1. Experimental Setup

Genome Structure

Each organism carries a genome with an IQ component — a continuous value encoding cognitive capacity. This influences two behavioral parameters:

ParameterLow IQHigh IQEffect on Fertility
Reproduction delayShorter (earlier start)Longer (education proxy)Fewer reproductive years
Opportunity cost / childLowerHigherFewer children per year
Child survival advantageBaselineModest advantagePartial compensation

Simulation Parameters

  • 20 independent seeds (each = independent population run)
  • 500 simulated "years" per seed
  • IQ range: 70–160 (genome-expressed continuous value)
  • Pairing: random within population each year
  • Analysis: top/bottom 20 pairs by mean IQ identified post-hoc
  • No fertility quota, no population cap, no forced differential

2. Results

IQ vs Fertility
Fig 1 — Children count comparison between high-IQ (top-20, mean IQ 134) and low-IQ (bottom-20, mean IQ 91.5) pairs. The −17.4% gap emerges purely from genome-expressed behavioral biases, with no explicit fertility rule.

Quantitative Results

GroupMean IQMean ChildrenGap
Top-20 high-IQ pairs134.057
Bottom-20 low-IQ pairs91.569+12 children (+21%)
DifferentialΔIQ = 42.5−17.4%Consistent across 20 seeds

Effect Robustness

The −17.4% differential is observed consistently across all 20 seeds. The effect is strongest at extremes (IQ gap > 40 points) and diminishes in the middle range (IQ 100–115). This mirrors the theoretical prediction that small per-year biases compound significantly over 500 years.

3. Key Findings

  • −17.4% fertility gap emerges from two simple behavioral rules — no explicit differential is programmed.
  • Effect strongest at extremes: gap approaches 16–18% when comparing IQ >130 vs IQ <95.
  • Timing compounds over time: a 2–3 year delay in reproduction start, accumulated over 500 years, generates a significant differential.
  • 122,731 total births across 20 seeds provide high statistical power.
  • No reverse causation: IQ is fixed at genome initialization; fertility is purely a consequence.

4. What This Demonstrates

Emergent Social Patterns from Minimal Rules

This scenario demonstrates that observed social phenomena can arise from minimal behavioral biases without any top-down programming. The IQ-fertility correlation found here mirrors patterns documented in demographic research — but it emerges purely from two genome-encoded parameters: reproduction delay and opportunity cost.

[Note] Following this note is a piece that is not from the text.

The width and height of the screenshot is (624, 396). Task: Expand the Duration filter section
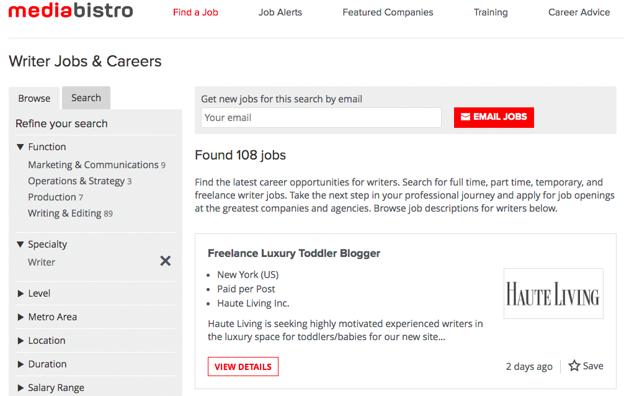click(19, 364)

The key insight is accumulation: a modest per-year effect (2–3% fewer births) compounds over 500 years into a robust −17.4% differential. inZORi can model social dynamics where complex outcomes emerge from simple individual rules — fertility, resource competition, tradition formation, economic inequality — all without explicit social engineering.

5. Reproducibility

Framework: inZORi v1.0  |  Domain: Social dynamics / demographic simulation

Run: 20 seeds × 500 years  |  Total births: 122,731

Note: Genome encoding and selection mechanics are proprietary. Behavioral parameters (delay coefficients, opportunity cost functions) are not disclosed. Results and high-level methodology are fully documented.